Análise do Art. 1.168 do Código Civil: Cancelamento do Nome Empresarial e suas Implicações

Art. 1.168 – A inscrição do nome empresarial será cancelada, a requerimento de qualquer interessado, quando cessar o exercício da atividade para que foi adotado, ou quando ultimar-se a liquidação da sociedade que o inscreveu.

Lei 10.406/2002 – Acesso em 02/03/2026

O Art. 1.168 do Código Civil (Lei nº 10.406/2002) disciplina o procedimento para o cancelamento do nome empresarial, um tema de grande relevância para a segurança jurídica e a correta identificação das pessoas jurídicas no mercado. Este dispositivo legal estabelece as condições sob as quais a inscrição do nome empresarial pode ser extinta, seja por iniciativa de um interessado ou em decorrência de eventos societários específicos. A norma visa a manter a fidedignidade dos registros públicos, evitando a permanência de nomes empresariais vinculados a atividades ou entidades inexistentes.

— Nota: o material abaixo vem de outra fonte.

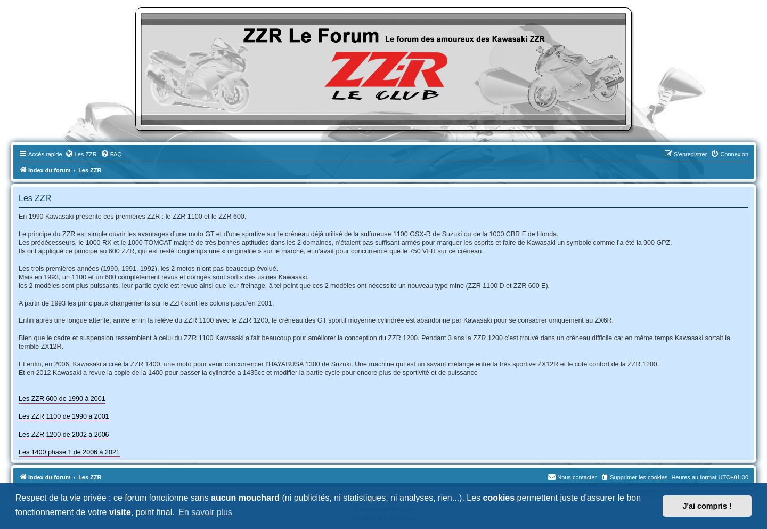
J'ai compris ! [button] (707, 506)
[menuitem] (81, 154)
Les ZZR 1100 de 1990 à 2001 (64, 416)
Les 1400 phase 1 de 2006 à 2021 (69, 452)
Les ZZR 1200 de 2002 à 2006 (64, 434)
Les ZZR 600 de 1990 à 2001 (62, 399)
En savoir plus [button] (205, 512)
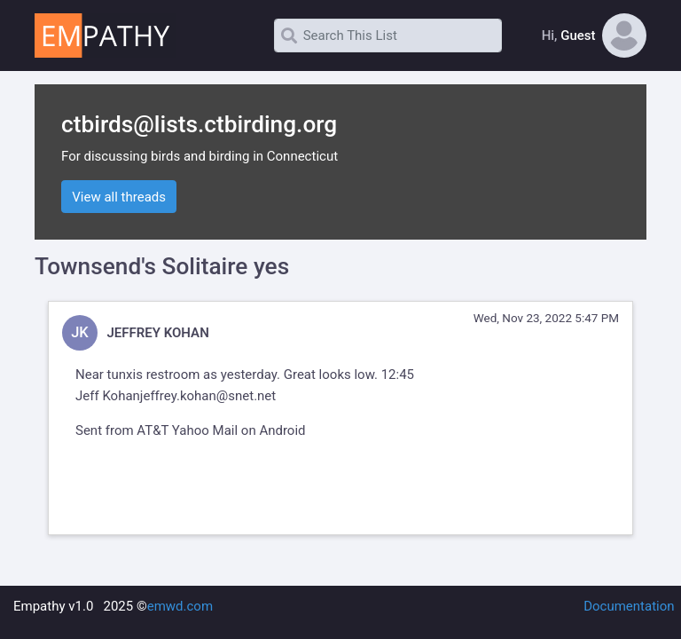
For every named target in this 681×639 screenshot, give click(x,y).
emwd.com (180, 606)
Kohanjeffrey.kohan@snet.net (189, 396)
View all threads (119, 197)
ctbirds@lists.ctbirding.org (199, 124)
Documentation (628, 606)
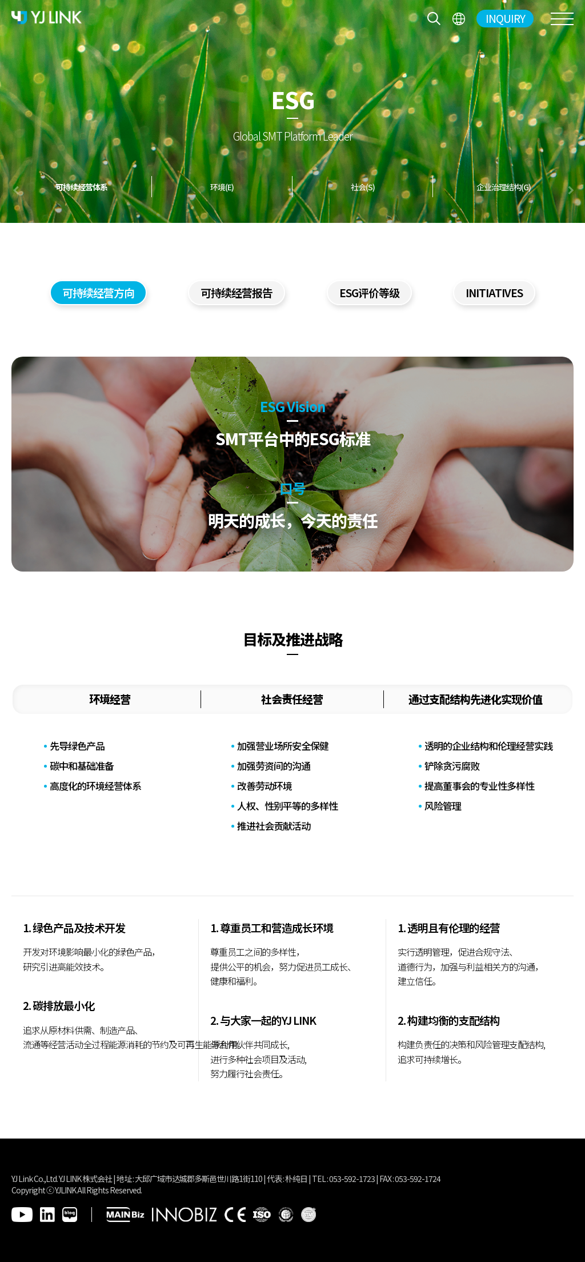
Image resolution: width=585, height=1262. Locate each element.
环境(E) (222, 187)
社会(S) (363, 187)
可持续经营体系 (81, 187)
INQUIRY (505, 18)
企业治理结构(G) (503, 187)
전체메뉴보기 (458, 18)
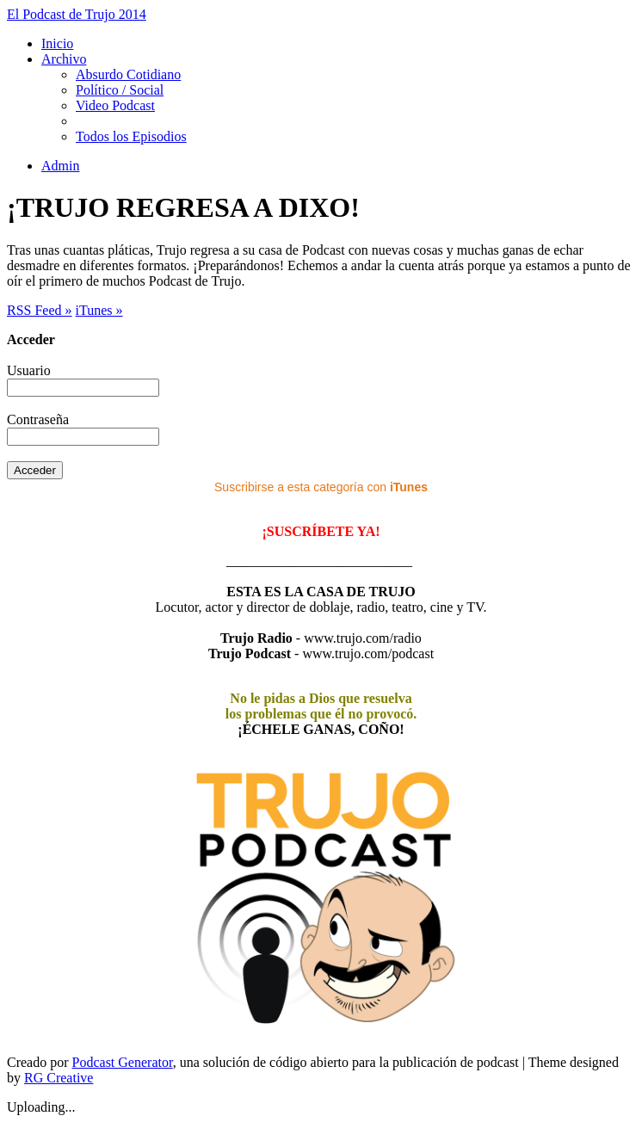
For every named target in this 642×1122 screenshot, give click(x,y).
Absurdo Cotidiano (128, 74)
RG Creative (58, 1077)
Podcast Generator (122, 1062)
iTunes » (99, 310)
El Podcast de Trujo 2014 (76, 14)
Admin (60, 165)
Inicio (57, 43)
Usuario (29, 370)
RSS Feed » (39, 310)
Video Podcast (115, 105)
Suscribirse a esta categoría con (321, 487)
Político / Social (120, 90)
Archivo (63, 59)
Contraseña (38, 419)
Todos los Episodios (131, 136)
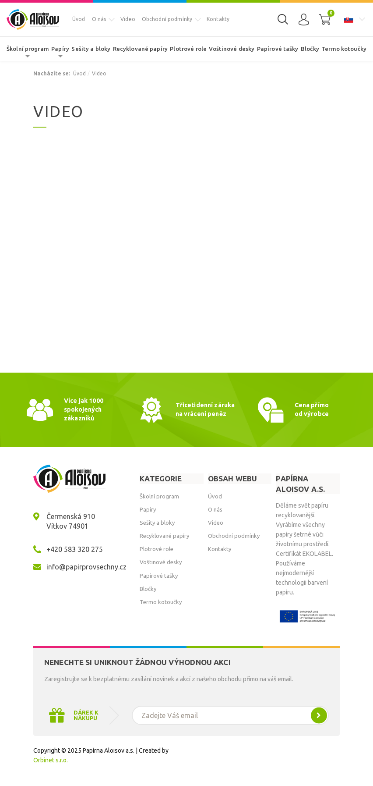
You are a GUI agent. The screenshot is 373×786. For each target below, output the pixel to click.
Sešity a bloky (90, 49)
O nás (99, 19)
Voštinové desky (231, 49)
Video (127, 19)
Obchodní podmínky (167, 19)
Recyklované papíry (140, 49)
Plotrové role (188, 49)
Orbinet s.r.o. (50, 760)
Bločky (310, 49)
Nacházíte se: (51, 73)
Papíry (60, 49)
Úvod (78, 19)
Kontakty (218, 19)
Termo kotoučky (343, 49)
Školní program (28, 49)
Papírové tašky (278, 49)
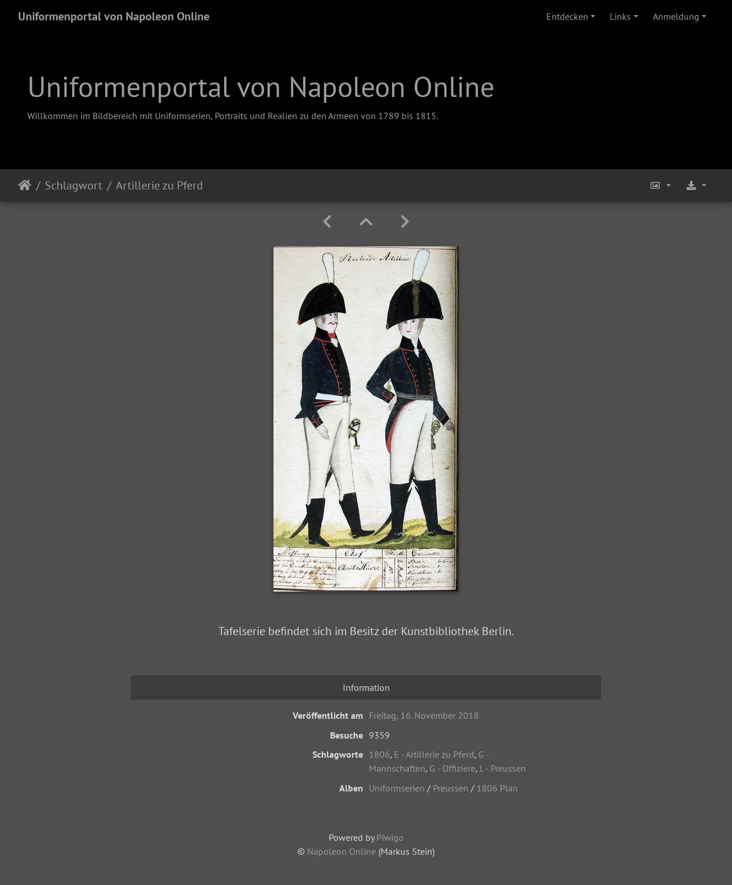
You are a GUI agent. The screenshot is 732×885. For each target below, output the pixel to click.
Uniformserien (397, 788)
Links (620, 16)
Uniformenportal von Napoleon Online (113, 16)
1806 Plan (497, 788)
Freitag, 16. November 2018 (424, 715)
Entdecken (567, 16)
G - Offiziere (452, 768)
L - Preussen (502, 768)
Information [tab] (366, 687)
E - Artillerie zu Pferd (434, 754)
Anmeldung (676, 16)
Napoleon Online (341, 851)
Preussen (450, 788)
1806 (379, 754)
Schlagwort (73, 185)
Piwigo (390, 837)
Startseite (24, 185)
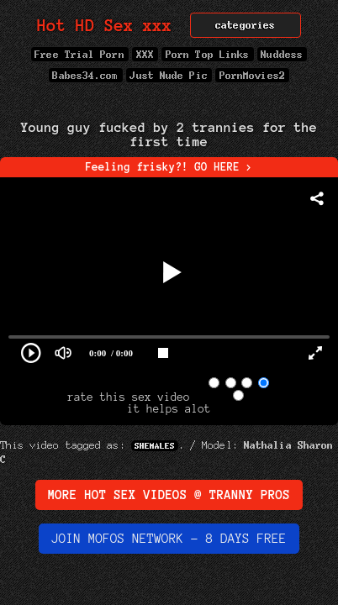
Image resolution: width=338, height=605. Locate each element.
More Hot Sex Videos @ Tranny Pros (169, 495)
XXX (145, 54)
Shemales (155, 445)
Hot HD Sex (104, 25)
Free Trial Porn (79, 54)
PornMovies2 (252, 75)
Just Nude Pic (169, 75)
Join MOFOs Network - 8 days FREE (169, 538)
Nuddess (282, 54)
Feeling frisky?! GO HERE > (169, 167)
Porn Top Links (207, 54)
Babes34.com (86, 75)
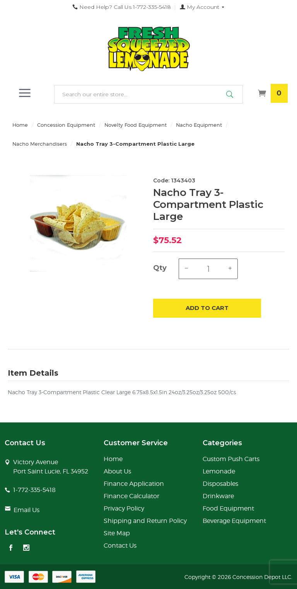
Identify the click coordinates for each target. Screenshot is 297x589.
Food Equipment (228, 508)
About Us (117, 471)
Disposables (220, 483)
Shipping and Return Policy (145, 520)
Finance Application (134, 483)
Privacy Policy (124, 508)
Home (20, 125)
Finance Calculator (131, 496)
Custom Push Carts (231, 459)
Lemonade (219, 471)
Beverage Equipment (234, 520)
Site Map (117, 533)
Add (207, 308)
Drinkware (218, 496)
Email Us (26, 510)
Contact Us (120, 545)
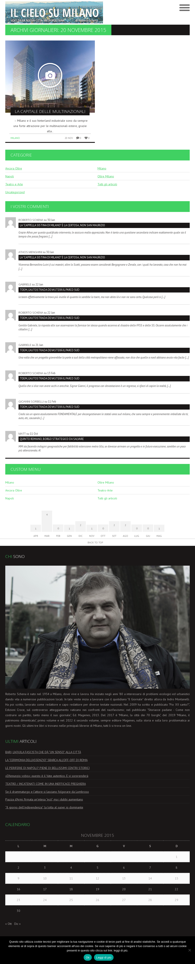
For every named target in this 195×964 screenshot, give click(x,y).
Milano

A primeira hipótese de cancelamento, “quando cessar o exercício da atividade para que foi adotado”, remete à descontinuidade da exploração do objeto social. Esta situação pode decorrer de diversas causas, como a inatividade da empresa, a mudança de ramo sem a devida alteração contratual ou estatutária, ou mesmo a falência e posterior encerramento das atividades. A segunda hipótese, “quando ultimar-se a liquidação da sociedade que o inscreveu”, é mais específica e se refere ao processo de extinção da pessoa jurídica após a dissolução, onde todos os ativos são convertidos em dinheiro para pagamento das dívidas e, se houver, partilha do remanescente entre os sócios. Ambas as situações pressupõem a ausência de finalidade para a manutenção do nome empresarial no registro.

A legitimidade para requerer o cancelamento é ampla, sendo conferida a “qualquer interessado”. Essa amplitude pode gerar discussões práticas sobre quem detém tal interesse, abrangendo desde credores, concorrentes que desejam utilizar nome similar, até os próprios sócios ou administradores da empresa. A jurisprudência tem consolidado o entendimento de que o interesse deve ser legítimo e demonstrável, não se admitindo meros caprichos ou intenções maliciosas. Conforme análises realizadas pelo sistema de inteligência artificial jurídica Redizz, que mapeia a legislação brasileira, a interpretação do termo “interessado” tem sido objeto de diversas decisões, buscando equilibrar a facilitação do cancelamento com a proteção contra abusos.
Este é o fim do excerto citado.